We are a blended family – my children became the children of my spouse as I had both children and grandchildren prior to our marriage.

My son was such a beautiful child. He was always happy and inquisitive.  He was very interested in science and biology and loved all things sports. He loved knowing the why of things. But, his entire demeanor changed around the age of 11 when he didn’t make the basketball team. The coach told him he was too little to be effective and he had no future in sports. That forever changed him. He became angry and maintained that angry attitude from that moment on.  

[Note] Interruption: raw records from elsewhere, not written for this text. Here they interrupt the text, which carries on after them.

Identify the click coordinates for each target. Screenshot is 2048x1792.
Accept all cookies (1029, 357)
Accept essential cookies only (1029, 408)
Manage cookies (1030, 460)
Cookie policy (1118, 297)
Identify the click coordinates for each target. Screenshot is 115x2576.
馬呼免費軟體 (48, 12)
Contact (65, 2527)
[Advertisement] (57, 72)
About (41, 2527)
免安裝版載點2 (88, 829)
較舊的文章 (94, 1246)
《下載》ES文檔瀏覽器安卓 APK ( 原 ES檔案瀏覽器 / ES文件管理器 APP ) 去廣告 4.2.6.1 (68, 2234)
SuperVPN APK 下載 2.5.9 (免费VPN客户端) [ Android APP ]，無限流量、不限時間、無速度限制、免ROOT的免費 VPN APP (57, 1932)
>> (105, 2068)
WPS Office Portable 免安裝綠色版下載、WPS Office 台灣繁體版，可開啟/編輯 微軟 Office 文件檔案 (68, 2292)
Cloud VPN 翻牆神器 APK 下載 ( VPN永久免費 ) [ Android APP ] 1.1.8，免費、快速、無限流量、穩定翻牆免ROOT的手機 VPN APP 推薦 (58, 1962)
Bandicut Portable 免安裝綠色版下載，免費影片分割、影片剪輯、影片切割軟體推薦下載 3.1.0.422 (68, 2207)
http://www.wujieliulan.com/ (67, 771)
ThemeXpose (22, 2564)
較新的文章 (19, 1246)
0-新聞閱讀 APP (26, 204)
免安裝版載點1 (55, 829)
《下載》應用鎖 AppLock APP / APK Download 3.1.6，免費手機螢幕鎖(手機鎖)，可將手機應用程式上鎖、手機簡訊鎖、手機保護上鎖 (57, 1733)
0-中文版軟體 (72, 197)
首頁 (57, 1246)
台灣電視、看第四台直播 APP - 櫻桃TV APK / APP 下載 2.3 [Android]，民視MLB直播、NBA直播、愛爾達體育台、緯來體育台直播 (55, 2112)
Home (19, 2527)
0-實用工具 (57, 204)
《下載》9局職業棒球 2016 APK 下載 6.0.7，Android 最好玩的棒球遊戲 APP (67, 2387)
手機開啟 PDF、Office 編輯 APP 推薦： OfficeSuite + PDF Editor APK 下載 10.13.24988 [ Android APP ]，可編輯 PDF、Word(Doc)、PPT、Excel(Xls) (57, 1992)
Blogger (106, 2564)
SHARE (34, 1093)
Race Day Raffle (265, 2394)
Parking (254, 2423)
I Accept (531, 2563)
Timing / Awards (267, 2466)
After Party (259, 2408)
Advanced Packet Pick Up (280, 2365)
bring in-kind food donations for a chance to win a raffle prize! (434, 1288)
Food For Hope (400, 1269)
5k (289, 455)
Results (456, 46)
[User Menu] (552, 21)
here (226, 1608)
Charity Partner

After a divorce he felt left out and was unsure of himself. No matter how much reassurance he was given it was never enough. His intelligence and gift for dealing with people came in handy when he changed schools; however, some of the friends he made introduced him to marijuana. That began his journey to addiction. He used it for years.

By the time he was 20 years old he was using an array of different drugs from pain killers to depression medication all that he bought on the street. Then at 28 years old he was in an accident and the doctors prescribed pain killers that led to a full-blown opioid addiction. He detoxed himself over and over throughout those years, but it never lasted. From there he graduated to fentanyl.  Everything came to a head when he lost his job and was arrested and charged with three felony counts.

I tried talking to him and holding him accountable but nothing I ever said mattered. He was smarter than everyone else. He knew how to be an addict. He was good at it. He wouldn’t accept anything else until he was faced with detoxing in jail. That’s when he made the decision that he needed rehab (he is still in recovery today).

My friend asked me to co-facilitate a PAL meeting. I Immediately agreed. I had been praying for two weeks for an avenue to help someone else who was experiencing the same things I was going through. She had been asking God for someone to help her facilitate – He answered both our prayers!

Knowing that I will never feel alone in this battle is what I cherish most about PAL. Knowing I have the tools to face whatever comes our way is my second favorite aspect of this program. Learning the 3 C’s, “I didn’t cause it, I can’t control it and I can’t cure it” has made all the difference in my ability to help him be successful in his recovery. I now understand more about his mindset and how to talk with him in a way he can understand and accept.

I’ve been facilitating PAL meetings for a while now and it’s been a wonderful experience. As a parent I’m learning as much as I’m sharing with other parents. It also has changed my relationship with God. I’m so much more reliant on my faith than ever before. My family and I pray that our story helps someone continue with or find a PAL program to assist their journey as a loved one of someone with substance use disorder.